I was in my room and the yellowish lights on the ceiling left shadows in the folds of my white sheets. A couple stains marked the pillow behind my back and my lamp sat old and rusty on the nightstand. A paperback copy of The Bell Jar lay open to a page where I had underlined a chunk of text in black ink. I had become a devout Plath fan about halfway through the book. I found her plain language satisfying. I liked that the female character was not nice, that she broke apart despite her enviable life.

  

When I set the novel aside, I started to wonder how much of it was autobiographical. I sat with my laptop on my thighs, clicked open my browser, and entered a world of private research. Wikipedia alerted me to the tragedy of Plath’s suicide, her black-and-white face stoic above the date of her birth and death. My eyes widened when I saw we were born on the same day: October 27. It felt strangely intimate to share a birthday with her, even if they were seventy-five years apart. I imagined a string between us, and I felt it pulling me toward her. I wanted to know about who she was. I started following the hyperlinks, flicking from one biography to the next, reading this analysis of her poem and that one, tying different journal entries to phases of her life and — Oh! She wrote this one just before she died! I became consumed. A compulsion dragged my fingers across the keyboard, settled in my spine, sunk into my skull; my hands were shaking with excitement, my neck was hunched over and vulture-like, my eyes were wanting, devouring word after word.

  

I pulled my head back and swallowed, forcing myself back to the yellowish lights and shadowed sheets. I checked the clock, and three hours had gone by. Dozens of photographs glowed on my screen, tabs were bunched at the top of my browser, all about her. I gathered myself with growing horror. I had been invigorated by the tragedy of a dead girl.

  

What had happened to me? What had taken control? I knew it was not just interest that had strung me along; something far darker had taken me captive. When I read about her suffering, I was delighted by her decay. I was thrilled by her unfolding; I liked pulling at her seams and watching her unravel. I confess. I liked watching her rot away.

  

My compulsion came from the same godless hollow that made me wish for the pretty girl with pigtails to do something rotten; she was nice, but she had too much. I wanted to know she had a little bad in her; I wanted to see her ugly bits. I wanted to recognise my own dirtiness in her. If that little girl fell low enough, I could touch her.

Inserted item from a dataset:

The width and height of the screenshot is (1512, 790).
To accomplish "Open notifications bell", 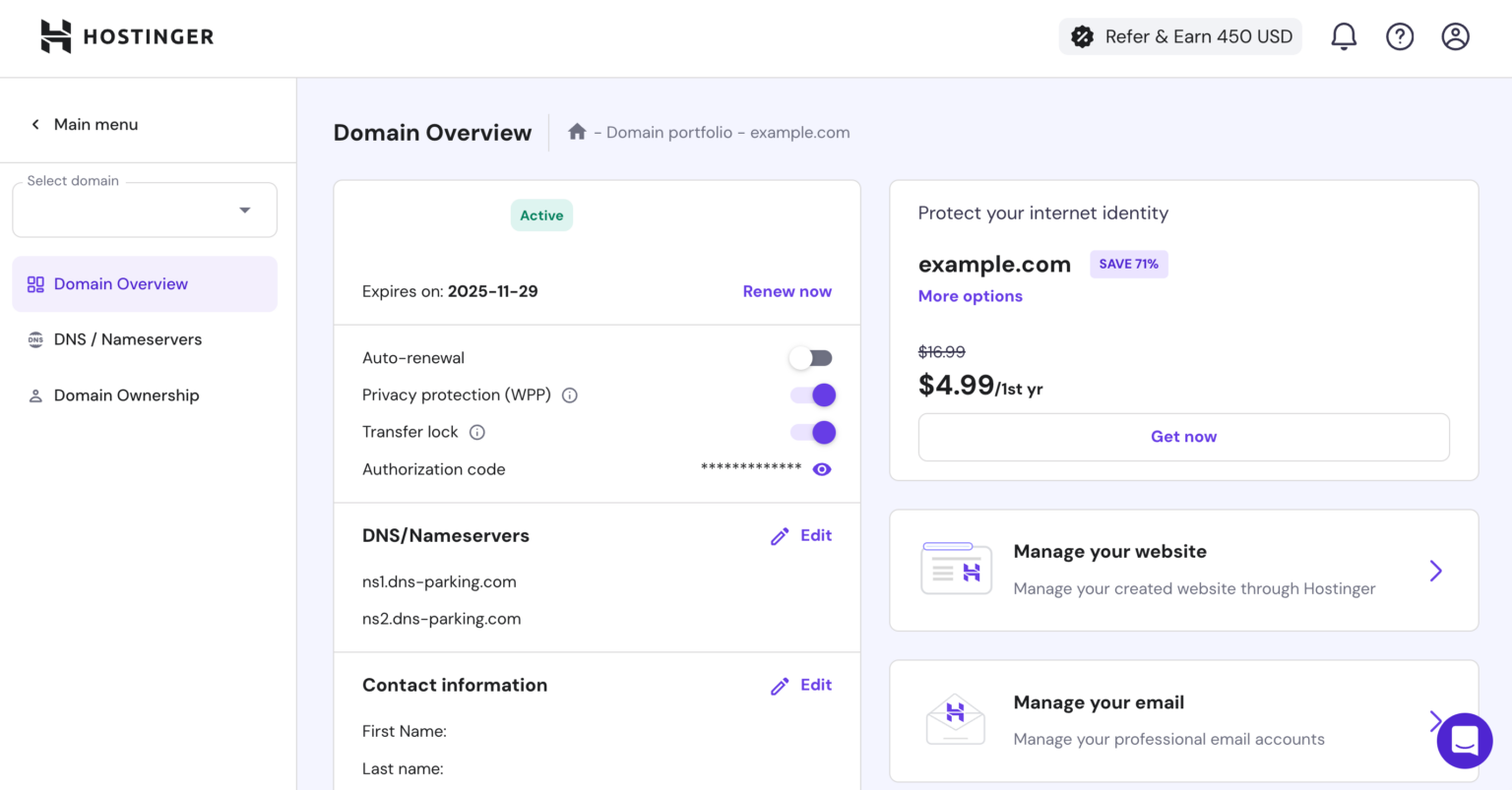I will tap(1343, 36).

I could shatter the divide.

  

With Plath, I relished in her earthliness, her inability to withstand. I liked to peel away her papery skin and sink my nails into the wrinkly flesh beneath. To read my shameful thoughts written out by a woman who was admired, to watch her be torn apart by the same demons in my heart: it quenched a thirst, it was addicting. Why, why, why?

  

Womanhood, what a lofty thing. I used to try to catch it. It was always out of reach. When a woman holds it in her hands — the fame, the beauty, the success — she is an abstraction, set apart. When it turns out to be too heavy and she staggers from the sky, I am satisfied to know she is not immortal after all.

  

I think of today, how we lean in to hear the lore. “She did what?” We shift in our seats, lean closer to our friend, ever-expectant: hoping to watch another angel fall.

  

Kate Moss, Amy Winehouse, Britney Spears, Princess Diana. You may pity them now; they are already at the bottom. But when you first heard? How scandalous it was! The drugs, the drinking, the anorexia, the bulimia — they were just like us, out-of-control and imperfect. We got to glimpse the secret ruins of the women we all envied and idealized, who we had come to deify. Their pretty white dresses became dirtied, their incorporeal existence decomposed.

  

We would never push a woman off her rung, but to see the soiled soles of her shoes from down below? That is another story.